The authors describe a wide range of organizations involved in dialogue activities within Germany, including the Intercultural Council, the Round Table of World Religions, Abrahamic Forums, the Christian-Islamic Society, the World Council for Religion and Peace, and the Coordination Council of Associations of Christian-Islamic Dialogue in Germany. The challenges of this work are significant. Christian theologians are often more theologically liberal than the Islamic laypersons they encounter in interfaith conversations. Nominal Muslims and Christians are less hung up on theological differences but have little interest in interreligious dialogue as such. The prevalence of hostile media images of Islam is also a barrier to productive discussion, as are some misguided attempts to use dialogue as a way to pressure Muslims to make symbolic, public affirmations of “Western values”.

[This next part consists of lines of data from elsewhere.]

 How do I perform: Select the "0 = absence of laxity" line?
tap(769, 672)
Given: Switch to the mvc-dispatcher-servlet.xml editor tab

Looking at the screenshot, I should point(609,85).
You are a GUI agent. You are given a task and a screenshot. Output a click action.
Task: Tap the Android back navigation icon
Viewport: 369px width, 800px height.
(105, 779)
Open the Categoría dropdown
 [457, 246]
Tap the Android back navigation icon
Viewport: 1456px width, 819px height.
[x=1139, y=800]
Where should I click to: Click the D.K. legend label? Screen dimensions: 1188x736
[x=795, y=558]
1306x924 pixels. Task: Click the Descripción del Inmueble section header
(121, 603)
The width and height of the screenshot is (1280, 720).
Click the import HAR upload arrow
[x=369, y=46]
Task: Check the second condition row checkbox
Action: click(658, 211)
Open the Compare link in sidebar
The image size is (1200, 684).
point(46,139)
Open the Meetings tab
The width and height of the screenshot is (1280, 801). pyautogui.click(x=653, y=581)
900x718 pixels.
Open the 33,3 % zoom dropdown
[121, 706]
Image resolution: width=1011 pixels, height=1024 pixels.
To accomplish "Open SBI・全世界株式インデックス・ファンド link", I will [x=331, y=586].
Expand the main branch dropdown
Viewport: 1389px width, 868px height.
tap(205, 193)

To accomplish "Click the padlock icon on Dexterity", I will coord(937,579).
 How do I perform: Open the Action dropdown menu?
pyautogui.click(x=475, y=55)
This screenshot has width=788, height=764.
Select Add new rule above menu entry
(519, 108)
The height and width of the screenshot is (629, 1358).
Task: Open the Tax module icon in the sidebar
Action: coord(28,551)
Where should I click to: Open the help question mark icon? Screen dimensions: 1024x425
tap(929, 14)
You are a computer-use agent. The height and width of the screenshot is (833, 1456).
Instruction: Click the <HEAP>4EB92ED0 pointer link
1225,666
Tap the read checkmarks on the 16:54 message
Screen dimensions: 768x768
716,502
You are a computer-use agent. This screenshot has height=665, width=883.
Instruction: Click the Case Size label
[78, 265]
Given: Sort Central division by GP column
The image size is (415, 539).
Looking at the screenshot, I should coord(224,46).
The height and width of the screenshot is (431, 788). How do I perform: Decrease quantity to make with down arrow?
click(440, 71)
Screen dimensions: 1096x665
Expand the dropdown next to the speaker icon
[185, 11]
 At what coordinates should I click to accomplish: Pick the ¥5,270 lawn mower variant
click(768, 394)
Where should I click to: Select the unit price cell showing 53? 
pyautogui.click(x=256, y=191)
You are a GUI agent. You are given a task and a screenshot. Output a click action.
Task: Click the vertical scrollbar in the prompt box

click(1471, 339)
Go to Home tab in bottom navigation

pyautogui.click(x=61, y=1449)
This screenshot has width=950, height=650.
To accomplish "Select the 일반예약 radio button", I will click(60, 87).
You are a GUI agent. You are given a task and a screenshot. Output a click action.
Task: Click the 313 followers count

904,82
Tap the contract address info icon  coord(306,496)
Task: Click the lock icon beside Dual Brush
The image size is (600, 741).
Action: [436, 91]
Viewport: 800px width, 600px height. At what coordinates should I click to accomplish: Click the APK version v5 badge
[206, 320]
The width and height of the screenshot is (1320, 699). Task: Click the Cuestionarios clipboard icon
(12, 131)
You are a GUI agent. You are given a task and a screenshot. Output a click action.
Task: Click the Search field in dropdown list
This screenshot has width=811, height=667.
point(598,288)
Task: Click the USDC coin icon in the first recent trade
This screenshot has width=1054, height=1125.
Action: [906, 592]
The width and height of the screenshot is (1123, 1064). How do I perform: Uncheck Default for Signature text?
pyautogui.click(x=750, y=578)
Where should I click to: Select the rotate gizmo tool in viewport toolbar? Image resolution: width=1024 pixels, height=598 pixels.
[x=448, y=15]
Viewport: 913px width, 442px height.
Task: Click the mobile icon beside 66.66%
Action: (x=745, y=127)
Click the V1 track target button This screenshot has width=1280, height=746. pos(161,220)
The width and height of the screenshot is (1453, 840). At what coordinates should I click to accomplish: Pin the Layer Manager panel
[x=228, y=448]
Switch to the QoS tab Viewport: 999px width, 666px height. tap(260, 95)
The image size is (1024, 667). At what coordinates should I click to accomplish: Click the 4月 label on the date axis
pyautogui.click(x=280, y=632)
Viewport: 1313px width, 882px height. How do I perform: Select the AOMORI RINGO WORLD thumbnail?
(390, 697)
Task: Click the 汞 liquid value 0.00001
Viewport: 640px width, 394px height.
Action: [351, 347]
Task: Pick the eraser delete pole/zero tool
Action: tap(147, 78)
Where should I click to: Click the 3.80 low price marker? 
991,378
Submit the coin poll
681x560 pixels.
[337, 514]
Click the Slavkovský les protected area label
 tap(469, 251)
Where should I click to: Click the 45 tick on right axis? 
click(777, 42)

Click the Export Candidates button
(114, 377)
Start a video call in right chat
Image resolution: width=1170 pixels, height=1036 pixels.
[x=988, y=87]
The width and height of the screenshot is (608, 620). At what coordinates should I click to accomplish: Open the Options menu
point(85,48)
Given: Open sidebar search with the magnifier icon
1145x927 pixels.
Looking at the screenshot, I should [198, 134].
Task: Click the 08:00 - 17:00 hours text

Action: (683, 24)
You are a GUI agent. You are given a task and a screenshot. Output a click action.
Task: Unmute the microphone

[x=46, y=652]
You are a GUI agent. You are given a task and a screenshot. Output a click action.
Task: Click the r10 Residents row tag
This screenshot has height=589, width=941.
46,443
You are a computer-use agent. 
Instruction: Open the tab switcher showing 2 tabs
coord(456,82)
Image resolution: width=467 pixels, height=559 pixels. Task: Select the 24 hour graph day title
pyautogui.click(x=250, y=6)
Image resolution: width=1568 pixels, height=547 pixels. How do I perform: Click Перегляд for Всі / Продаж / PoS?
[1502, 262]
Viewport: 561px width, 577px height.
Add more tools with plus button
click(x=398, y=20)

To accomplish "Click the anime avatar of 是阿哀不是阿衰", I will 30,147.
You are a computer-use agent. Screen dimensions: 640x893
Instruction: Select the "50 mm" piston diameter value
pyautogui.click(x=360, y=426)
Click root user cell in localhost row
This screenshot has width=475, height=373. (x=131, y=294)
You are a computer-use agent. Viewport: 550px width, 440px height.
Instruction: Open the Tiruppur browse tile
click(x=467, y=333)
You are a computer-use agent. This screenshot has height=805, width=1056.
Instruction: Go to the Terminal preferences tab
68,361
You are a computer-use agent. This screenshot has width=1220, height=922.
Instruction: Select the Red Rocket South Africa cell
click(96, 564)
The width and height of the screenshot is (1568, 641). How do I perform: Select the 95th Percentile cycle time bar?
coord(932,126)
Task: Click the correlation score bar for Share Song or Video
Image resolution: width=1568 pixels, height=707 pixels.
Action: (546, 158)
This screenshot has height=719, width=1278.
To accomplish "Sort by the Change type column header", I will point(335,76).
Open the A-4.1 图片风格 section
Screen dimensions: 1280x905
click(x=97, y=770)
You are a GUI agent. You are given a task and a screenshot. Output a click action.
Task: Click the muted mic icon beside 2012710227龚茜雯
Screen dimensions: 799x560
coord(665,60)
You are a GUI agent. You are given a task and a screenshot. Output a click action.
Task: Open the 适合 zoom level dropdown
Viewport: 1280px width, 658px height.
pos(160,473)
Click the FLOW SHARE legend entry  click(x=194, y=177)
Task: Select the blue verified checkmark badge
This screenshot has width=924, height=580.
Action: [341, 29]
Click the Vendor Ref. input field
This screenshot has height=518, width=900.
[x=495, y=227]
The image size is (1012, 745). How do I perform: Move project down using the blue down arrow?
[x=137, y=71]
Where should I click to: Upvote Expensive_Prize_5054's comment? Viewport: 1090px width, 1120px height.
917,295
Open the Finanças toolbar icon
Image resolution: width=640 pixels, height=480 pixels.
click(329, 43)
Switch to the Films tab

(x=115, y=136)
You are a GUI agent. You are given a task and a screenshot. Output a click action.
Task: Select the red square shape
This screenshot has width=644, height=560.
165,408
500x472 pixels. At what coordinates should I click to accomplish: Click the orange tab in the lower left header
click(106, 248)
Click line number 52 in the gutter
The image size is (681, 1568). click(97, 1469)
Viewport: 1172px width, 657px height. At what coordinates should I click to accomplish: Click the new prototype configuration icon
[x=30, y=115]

The authors see Catholic theologian Heiner Bielefeldt’s recommendations as a more promising approach. Bielefeldt, director of the German Institute for Human Rights from 2003 to 2009 and UN Special Rapporteur for Freedom of Religion or Belief since 2010, argues that the best defense of the secular, constitutional state is to guarantee religious freedom. For Muslims, this includes Islamic religious education in state schools (comparable to what is already offered for Protestant, Catholic, and Jewish students), the right to build mosques without undue hindrances, and legal accommodations to Islamic burial practices. In the end, the authors caution that there is no simple answer to current controversies, but careful and sustained work aimed at mutual understanding will be more productive than sensationalism and stereotyping.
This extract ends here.